:: EXERCISE PROMPT ::
Please copy out, word for word, everything in the records from the line containing "Task: Open 文件同步 file sync" down to the line containing "(x=145, y=381)", including both of those lines.

Begin INFORMATION PROVIDED

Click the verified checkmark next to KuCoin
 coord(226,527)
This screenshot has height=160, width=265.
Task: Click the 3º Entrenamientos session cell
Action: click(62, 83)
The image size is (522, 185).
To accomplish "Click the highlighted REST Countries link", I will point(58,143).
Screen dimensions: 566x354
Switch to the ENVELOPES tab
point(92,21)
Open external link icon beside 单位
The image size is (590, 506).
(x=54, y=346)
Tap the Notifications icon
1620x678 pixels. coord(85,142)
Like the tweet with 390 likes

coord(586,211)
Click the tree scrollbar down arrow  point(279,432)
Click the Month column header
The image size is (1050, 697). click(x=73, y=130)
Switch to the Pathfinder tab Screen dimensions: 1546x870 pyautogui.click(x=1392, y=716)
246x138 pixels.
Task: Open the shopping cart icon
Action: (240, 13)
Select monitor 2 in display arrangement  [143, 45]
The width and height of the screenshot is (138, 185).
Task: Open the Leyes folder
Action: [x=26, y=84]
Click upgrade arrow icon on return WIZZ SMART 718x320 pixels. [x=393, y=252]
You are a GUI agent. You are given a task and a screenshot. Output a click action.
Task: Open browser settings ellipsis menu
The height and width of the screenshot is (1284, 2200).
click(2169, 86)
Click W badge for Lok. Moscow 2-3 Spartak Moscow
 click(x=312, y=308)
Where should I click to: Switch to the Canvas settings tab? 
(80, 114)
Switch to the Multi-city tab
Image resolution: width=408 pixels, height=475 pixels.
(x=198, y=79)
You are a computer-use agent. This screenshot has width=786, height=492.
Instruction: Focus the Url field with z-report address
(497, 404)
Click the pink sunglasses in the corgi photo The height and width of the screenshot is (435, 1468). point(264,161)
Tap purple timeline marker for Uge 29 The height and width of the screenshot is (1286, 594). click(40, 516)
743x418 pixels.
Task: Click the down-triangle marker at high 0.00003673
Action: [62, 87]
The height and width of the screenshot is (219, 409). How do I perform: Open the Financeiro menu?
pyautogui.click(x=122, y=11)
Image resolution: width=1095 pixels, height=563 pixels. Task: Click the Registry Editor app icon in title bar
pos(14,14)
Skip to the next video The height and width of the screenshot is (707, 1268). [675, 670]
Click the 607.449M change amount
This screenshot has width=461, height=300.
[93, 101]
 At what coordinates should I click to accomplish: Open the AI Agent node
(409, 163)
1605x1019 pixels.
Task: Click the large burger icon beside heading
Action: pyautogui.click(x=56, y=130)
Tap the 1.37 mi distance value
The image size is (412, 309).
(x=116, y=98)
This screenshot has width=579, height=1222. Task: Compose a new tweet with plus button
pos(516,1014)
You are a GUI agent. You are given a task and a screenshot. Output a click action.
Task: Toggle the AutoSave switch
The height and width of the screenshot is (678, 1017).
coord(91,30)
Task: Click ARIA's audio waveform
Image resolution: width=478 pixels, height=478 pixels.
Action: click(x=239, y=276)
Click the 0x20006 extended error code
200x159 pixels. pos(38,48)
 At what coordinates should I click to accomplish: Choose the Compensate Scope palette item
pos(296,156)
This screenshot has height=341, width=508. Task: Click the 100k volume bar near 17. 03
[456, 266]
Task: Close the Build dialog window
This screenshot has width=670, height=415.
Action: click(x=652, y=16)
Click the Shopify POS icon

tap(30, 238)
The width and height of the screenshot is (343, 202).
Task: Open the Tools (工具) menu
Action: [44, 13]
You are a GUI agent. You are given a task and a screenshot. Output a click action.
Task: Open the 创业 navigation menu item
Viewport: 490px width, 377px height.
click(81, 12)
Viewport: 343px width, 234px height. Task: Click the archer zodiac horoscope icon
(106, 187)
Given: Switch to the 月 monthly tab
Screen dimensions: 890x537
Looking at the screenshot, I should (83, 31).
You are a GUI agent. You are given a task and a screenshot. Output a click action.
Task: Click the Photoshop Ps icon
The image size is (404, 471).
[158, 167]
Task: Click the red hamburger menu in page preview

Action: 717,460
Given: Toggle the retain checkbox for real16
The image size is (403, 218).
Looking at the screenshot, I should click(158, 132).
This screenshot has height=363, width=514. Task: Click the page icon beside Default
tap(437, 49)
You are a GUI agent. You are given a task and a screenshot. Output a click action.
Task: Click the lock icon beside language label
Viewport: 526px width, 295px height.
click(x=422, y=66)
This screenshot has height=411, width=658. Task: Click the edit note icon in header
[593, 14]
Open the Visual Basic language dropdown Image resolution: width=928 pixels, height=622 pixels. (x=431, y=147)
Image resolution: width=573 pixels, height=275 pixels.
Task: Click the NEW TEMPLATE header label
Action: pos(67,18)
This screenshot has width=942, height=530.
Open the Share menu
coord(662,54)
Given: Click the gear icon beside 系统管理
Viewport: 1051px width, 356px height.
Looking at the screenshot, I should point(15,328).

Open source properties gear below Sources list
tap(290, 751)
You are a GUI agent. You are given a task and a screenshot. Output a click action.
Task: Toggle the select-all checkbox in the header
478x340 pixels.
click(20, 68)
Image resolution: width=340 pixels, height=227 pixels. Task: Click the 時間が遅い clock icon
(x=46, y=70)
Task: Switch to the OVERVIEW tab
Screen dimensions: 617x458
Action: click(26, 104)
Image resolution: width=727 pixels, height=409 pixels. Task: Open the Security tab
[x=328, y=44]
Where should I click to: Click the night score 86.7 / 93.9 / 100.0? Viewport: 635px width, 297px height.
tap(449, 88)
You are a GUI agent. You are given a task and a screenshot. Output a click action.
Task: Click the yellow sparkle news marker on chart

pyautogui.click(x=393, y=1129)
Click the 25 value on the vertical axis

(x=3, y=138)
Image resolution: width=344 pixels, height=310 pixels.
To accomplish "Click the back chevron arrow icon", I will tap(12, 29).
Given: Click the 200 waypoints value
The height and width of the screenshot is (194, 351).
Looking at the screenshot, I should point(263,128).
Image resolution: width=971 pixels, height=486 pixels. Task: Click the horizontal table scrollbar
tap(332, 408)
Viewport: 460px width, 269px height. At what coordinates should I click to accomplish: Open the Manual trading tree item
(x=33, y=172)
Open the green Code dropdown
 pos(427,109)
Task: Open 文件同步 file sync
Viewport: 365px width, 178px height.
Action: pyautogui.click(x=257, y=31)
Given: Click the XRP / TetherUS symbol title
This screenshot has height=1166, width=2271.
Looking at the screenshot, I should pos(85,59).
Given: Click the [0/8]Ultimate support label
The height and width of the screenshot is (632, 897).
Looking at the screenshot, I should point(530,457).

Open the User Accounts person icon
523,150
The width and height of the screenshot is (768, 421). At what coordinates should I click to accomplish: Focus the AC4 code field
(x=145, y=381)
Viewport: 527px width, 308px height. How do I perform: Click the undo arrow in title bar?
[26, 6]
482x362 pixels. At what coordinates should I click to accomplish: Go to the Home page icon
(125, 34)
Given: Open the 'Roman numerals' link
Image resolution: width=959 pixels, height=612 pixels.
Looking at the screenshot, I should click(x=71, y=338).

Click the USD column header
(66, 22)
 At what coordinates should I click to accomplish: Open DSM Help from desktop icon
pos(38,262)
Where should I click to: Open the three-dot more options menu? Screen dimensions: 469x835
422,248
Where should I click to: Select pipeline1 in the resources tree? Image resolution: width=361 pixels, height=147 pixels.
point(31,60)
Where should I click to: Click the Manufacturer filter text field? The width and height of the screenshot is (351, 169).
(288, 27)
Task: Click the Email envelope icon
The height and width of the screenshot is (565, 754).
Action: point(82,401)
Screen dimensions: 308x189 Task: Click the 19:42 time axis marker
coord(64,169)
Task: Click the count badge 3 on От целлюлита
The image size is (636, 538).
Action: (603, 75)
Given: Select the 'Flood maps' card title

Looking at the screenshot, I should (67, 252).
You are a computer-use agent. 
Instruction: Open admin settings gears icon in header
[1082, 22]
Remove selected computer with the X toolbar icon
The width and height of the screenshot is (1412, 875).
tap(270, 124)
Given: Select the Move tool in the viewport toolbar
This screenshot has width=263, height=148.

End INFORMATION PROVIDED

:: COMPLETE RESPONSE ::
Task: Open 文件同步 file sync
Viewport: 365px width, 178px height.
Action: pyautogui.click(x=257, y=31)
Given: Click the XRP / TetherUS symbol title
This screenshot has height=1166, width=2271.
Looking at the screenshot, I should pos(85,59).
Given: Click the [0/8]Ultimate support label
The height and width of the screenshot is (632, 897).
Looking at the screenshot, I should point(530,457).

Open the User Accounts person icon
523,150
The width and height of the screenshot is (768, 421). At what coordinates should I click to accomplish: Focus the AC4 code field
(x=145, y=381)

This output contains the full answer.